Hitler’s plans for defending Italy inevitably gave rise to a personal drama between Rommel and Kesselring. Rommel was in charge of Army Group B, the collective name given to the numerous German divisions that were pouring into northern Italy through the Alpine passes during August. (By mid-month, half of Army Group B had made its way into Italy.)51
According to Hitler’s thinking, once the Allies attacked the mainland and the Italians “showed their true colors,” as he liked to say, Kesselring’s divisions would withdraw from the south and regroup in the Rome area.52 If all went as planned, they would then be incorporated into Army Group B, at which point Rommel would assume control of all German forces in Italy, and Kesselring would be out of a job.53 Indeed, rumor had it that the latter was being considered for an assignment in Norway.54
Needlessly to say, none of this sat well with Kesselring. He liked Italy and he liked the Italians—or so he claimed—and he still held out hope that they would remain loyal to the Axis. Ever the optimist, Kesselring believed that it was better to contest every inch of Italian territory rather than hand over southern Italy, or more, to the enemy without so much as a fight.

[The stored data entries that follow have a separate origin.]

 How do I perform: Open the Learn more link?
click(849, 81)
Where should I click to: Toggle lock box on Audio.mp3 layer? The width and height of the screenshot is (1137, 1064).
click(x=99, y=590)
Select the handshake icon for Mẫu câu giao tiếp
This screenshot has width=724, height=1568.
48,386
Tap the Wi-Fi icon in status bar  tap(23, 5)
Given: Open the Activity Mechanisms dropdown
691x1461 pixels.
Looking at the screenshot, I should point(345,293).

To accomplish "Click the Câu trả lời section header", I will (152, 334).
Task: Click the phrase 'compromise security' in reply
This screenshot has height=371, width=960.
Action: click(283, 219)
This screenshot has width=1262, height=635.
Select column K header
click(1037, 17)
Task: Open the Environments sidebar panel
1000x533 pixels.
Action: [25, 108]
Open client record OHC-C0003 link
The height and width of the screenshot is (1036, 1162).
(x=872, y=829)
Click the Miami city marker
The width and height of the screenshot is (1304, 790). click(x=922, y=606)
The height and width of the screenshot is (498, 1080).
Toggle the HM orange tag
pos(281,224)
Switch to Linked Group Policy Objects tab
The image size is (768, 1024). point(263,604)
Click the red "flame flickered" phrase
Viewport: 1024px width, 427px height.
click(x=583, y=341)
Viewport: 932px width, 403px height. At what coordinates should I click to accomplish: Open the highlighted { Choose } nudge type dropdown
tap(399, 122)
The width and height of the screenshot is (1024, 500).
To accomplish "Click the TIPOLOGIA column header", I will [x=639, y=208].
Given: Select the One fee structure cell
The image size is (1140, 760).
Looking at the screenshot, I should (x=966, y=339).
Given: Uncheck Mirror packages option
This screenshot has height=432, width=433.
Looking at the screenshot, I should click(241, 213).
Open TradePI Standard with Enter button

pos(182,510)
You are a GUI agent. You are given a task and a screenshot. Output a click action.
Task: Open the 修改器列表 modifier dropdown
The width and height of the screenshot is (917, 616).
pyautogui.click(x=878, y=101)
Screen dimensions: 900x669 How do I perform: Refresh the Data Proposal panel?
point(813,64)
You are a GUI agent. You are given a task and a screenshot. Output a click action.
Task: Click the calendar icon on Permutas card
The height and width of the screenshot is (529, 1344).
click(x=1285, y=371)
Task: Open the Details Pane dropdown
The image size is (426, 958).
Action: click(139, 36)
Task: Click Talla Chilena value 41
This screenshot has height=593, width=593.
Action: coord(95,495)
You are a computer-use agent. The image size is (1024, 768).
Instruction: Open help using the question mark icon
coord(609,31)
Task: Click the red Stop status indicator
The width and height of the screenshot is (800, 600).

During the summer of 1943, a rivalry developed between Kesselring and Rommel for Hitler’s ear, Rommel advocating the eventual evacuation of southern and central Italy.55 In reality, it was not much of a competition: Hitler always seemed to side with Rommel over the Italophile Kesselring, whom Hitler believed had spent too much time in the Mediterranean sun.
“I was written down as an ‘Italophile’ and consequently suitable for employment in Italy only for as long as my presence there could help maintain friendly relations with the royal house,” Kesselring recalled after the war. “For when the time should come to grasp the nettle and talk a different language the man had been chosen, namely Rommel, whose Army Group was already standing to in my rear.”56 In contrast to Kesselring, Rommel had a reputation for being hostile to the Italians, with whom he had quarreled during the Axis retreats in North Africa.57
Now, in mid-August—which is around the time he transferred his Army Group B headquarters from Munich to Lake Garda in northern Italy—Rommel was one half of Hitler’s temporary dual command structure for Italy. “His area of command was for the moment limited to northern Italy,” General Warlimont observed, “with the result that we now had in Italy two German senior headquarters, one behind the other, while alongside them and loosely connected to them, was the whole Italian command organization.”58
As shall be seen later, this rivalry between Rommel and Kesselring came to a head a few weeks later when the latter made a bid for total control of German forces in Italy—with surprising results.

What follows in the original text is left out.